Monday, August 18, 2014

Sweetness #9





Stephan Eirik Clark
Sweetness #9

Little, Brown, 2014

Summer 1973. Rutgers graduate David Leveraux gets a job in a lab of a large chemical giant. This is actually a dream job for David. In a group of researchers, he will be engaged in testing food sweeteners, which is the corporation’s specialty. The protagonist works as a Flavorist-in-Training testing sweeteners on rats. Every day he has to watch the group of experimental rats, add a special sweetener to their food and drink, record the results of the behavior of rats.

In the laboratory David’s colleague becomes an Englishman by birth, Charles Hithenbottom, not too friendly, single, childless and divorced. With David, they almost do not communicate. Hithenbottom works in a nearby lab with similar experiments on chimpanzees.

Time goes, and David begins to notice changes in rats under the influence of sweetener "Sweetness #9». Rats are starting to put on weight, they become lethargic, they reduce activity, lose the will to live, one of the rats trying to commit suicide. David is trying to attract the attention of colleagues to these rats, however, Hithenbottom ignores the young colleague. The boss advises not to bother him. For the compamy it is only important that the sweetener won’t cause cancer. David is trying to raise hell, the security throws hom off the territory of the laboratory. David is fired.

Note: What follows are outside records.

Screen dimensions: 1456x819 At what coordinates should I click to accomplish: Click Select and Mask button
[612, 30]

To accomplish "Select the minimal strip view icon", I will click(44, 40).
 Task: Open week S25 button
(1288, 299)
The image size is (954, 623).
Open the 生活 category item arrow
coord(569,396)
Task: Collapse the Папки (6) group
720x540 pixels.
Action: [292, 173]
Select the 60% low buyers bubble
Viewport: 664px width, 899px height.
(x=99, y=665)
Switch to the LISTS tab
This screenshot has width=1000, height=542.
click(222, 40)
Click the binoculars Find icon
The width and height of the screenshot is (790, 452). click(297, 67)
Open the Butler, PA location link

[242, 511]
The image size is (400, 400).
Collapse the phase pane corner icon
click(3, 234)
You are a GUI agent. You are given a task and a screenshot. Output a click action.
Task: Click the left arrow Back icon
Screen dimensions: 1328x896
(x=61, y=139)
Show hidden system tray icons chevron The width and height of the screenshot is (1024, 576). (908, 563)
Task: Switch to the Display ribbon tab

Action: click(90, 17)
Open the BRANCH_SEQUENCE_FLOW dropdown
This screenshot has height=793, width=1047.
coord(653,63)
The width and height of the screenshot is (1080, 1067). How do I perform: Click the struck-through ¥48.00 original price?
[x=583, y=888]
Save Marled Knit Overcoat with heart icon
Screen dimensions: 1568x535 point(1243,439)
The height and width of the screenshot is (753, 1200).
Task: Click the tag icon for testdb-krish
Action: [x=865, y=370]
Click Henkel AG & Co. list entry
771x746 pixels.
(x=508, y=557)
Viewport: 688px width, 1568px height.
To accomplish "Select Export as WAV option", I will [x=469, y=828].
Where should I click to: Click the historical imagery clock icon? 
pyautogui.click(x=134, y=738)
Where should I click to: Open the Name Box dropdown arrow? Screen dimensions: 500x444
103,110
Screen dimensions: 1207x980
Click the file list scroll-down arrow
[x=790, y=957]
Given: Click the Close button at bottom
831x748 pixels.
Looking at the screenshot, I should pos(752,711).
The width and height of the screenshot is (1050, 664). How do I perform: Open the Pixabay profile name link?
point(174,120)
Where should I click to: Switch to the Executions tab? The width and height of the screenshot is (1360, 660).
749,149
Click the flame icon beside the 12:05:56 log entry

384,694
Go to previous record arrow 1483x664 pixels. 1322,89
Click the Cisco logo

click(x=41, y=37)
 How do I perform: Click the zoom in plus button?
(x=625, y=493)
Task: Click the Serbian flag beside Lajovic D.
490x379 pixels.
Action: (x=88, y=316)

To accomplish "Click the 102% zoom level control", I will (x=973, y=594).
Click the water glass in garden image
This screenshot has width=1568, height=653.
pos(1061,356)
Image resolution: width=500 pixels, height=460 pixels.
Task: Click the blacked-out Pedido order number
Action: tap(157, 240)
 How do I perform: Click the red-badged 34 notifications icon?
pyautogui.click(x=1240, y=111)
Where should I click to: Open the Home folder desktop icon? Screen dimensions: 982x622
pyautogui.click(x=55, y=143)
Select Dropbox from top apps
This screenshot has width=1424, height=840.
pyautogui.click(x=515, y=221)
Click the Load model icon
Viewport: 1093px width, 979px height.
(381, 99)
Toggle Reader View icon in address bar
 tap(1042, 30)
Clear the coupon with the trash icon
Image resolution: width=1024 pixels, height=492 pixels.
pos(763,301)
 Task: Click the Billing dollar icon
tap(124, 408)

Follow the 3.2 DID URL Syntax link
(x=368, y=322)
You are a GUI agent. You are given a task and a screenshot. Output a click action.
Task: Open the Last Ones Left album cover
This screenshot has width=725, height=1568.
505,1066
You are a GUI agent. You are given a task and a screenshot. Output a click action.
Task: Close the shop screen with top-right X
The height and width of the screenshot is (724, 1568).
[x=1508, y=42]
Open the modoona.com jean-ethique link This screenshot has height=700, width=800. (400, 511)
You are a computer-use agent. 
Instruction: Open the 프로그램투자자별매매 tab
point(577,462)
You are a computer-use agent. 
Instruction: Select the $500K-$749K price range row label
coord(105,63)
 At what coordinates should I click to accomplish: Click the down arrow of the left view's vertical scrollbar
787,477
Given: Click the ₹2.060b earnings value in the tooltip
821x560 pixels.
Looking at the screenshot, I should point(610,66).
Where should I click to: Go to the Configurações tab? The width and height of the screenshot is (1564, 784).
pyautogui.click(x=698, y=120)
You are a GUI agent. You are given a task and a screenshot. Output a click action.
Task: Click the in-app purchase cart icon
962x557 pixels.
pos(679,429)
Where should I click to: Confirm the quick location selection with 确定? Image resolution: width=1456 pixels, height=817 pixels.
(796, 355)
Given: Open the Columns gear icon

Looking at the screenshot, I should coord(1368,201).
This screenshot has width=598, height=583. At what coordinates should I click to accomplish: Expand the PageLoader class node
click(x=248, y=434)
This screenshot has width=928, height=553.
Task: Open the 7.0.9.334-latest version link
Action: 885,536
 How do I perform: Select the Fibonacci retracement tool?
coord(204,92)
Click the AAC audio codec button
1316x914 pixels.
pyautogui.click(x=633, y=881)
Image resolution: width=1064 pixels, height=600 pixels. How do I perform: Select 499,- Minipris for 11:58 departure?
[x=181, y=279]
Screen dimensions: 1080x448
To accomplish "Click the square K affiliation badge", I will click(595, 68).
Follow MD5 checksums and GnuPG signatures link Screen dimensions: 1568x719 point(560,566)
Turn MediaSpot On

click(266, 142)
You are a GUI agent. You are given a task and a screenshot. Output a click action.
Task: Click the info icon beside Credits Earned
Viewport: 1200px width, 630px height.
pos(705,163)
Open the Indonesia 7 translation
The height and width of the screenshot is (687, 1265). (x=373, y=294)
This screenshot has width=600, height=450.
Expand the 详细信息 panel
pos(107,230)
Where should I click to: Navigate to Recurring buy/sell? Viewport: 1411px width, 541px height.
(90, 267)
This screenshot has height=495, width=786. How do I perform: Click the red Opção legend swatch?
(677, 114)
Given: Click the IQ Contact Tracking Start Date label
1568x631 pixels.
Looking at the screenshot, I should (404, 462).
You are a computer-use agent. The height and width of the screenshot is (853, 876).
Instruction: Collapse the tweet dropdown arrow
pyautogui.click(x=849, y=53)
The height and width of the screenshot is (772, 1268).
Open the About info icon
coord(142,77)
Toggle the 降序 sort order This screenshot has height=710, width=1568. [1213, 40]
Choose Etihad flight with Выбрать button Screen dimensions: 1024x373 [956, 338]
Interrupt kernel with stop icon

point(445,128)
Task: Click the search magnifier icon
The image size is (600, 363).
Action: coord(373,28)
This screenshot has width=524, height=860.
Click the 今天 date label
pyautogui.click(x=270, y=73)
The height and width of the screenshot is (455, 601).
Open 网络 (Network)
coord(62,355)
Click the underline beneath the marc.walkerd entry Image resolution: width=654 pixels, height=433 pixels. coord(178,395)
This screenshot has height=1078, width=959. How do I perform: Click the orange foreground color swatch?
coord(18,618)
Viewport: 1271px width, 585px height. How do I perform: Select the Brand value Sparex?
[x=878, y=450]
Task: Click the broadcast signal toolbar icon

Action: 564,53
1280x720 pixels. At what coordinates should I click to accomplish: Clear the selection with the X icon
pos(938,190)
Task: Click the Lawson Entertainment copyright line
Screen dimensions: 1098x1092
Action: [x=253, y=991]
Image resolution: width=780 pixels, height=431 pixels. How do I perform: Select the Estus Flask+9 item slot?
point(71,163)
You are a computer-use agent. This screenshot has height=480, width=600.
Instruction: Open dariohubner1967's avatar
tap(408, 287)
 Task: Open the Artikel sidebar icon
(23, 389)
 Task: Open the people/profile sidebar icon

Despite the "sweet" title, the novel is not mawkishly sentimental at all, on the contrary – one that leaving a bitter aftertaste. Stephan Eirik Clark condemnes American (and partly international) society, but leaves an open verdict. Where is the cause of dissatisfaction with life, in us or outside of us, in external sources? Do the food additives control us, making us dependent and unhappy, or whether these additives only affect the taste of the food, but not anything else? Clark sows a seed of doubt in the minds of readers. What do we really know about our bodies and the process of thinking, when we can not even deal with relatively simple nutritional supplements.

Fine social satire are skillfully adapted to the family saga during one generation. Leveraux family is a little less typical than typical American family, but all the diseases are visible. Each family member has a disease in the literal and figurative sense, but as a social unit the Leveraux is too far from healthy existence, having a common ailment. Head of the family is suffering bad conscience, daughter worries about her sexual orientation, the youngest son almost closed in himself, wife is worried because of the excess weight and coldness of her husband. As a team, the family does not seem to have degrading ailments, but the general dissatisfaction with life does not live them in peace.

Family chronicle peacefully coexists with the views on science, and the plot is driven by anti-utopian elements (not that superfluous here, rather unexpected for the overall tone of the novel) and the thriller elements related to trade secrets. The book seems really to contain an addictive sweetener. You won’t take a break from Sweetness #9, though, that the book is hardly a page-turner.

Clark pays closest attention to detail, has broad outlook, the utmost certainty in many areas, from online shopping to work of filling station. Miraculously, the author weaves in a fairly realistic story a half-myth/half-fairytale about the Hitler’s chef.

Sweetness #9 is a clever and charming book, extensive and relevant. The novel grabs you also by the fact that actually does not open all the cards. What in the book is actually the truth about supplements and what was invented? Whether or not Hitler had a special chef? Hell knows. And it does not matter when the book is so good.